I don't know if I'm wrong or if it makes sense but, my idea is to use a single prediction and based on that one, predict the future values (I'm using a LSTM model on Keras). What I'm trying to do is:
1) Get the first X known values (initial_values)
2) Predict using initial_values and get (initial_prediction).
3) Delete the first element of initial_values and append initial_prediction
4) Repeat from step 2) X times.
My code look like this:
predictions = []
y_test_concat = []
num_steps_before = 30
# Step 1
# X_test_scaled_shape: (192, 1)
y_test_concat.append(X_test_scaled[:num_steps_before,:])
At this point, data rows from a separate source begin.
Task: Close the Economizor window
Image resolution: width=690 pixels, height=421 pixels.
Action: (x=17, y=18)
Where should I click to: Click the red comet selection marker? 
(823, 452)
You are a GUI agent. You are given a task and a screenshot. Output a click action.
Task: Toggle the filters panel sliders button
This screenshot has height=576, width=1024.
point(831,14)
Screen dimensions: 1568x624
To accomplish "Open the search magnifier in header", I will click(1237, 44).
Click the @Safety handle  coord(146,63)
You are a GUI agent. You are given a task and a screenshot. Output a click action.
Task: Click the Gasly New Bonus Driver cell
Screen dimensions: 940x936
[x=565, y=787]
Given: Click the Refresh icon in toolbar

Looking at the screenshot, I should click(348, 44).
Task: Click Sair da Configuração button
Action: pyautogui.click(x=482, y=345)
y_test_concat = np.array(y_test_concat)
y_test_concat.reshape(y_test_concat.shape[0],y_test_concat.shape[1],1)
# Step 2
simulated_predictions.append(model.predict(y_test_concat))
# Step 3 (where I get stucked)
num_steps_to_predict = 10
for i in range(1,num_steps_to_predict):
...
So during the next iterations the array should like this:
[initial_value2,initial_value3,...initial_value30, initial_prediction]
[initial_value3,initial_value4,...initial_prediction, initial_prediction2]
...
[initial_value20,initial_value21,...initial_predictionX, initial_predictionY]
Any ideas? I was wondering if there's something already implemented in Keras to do such thing using LSTM.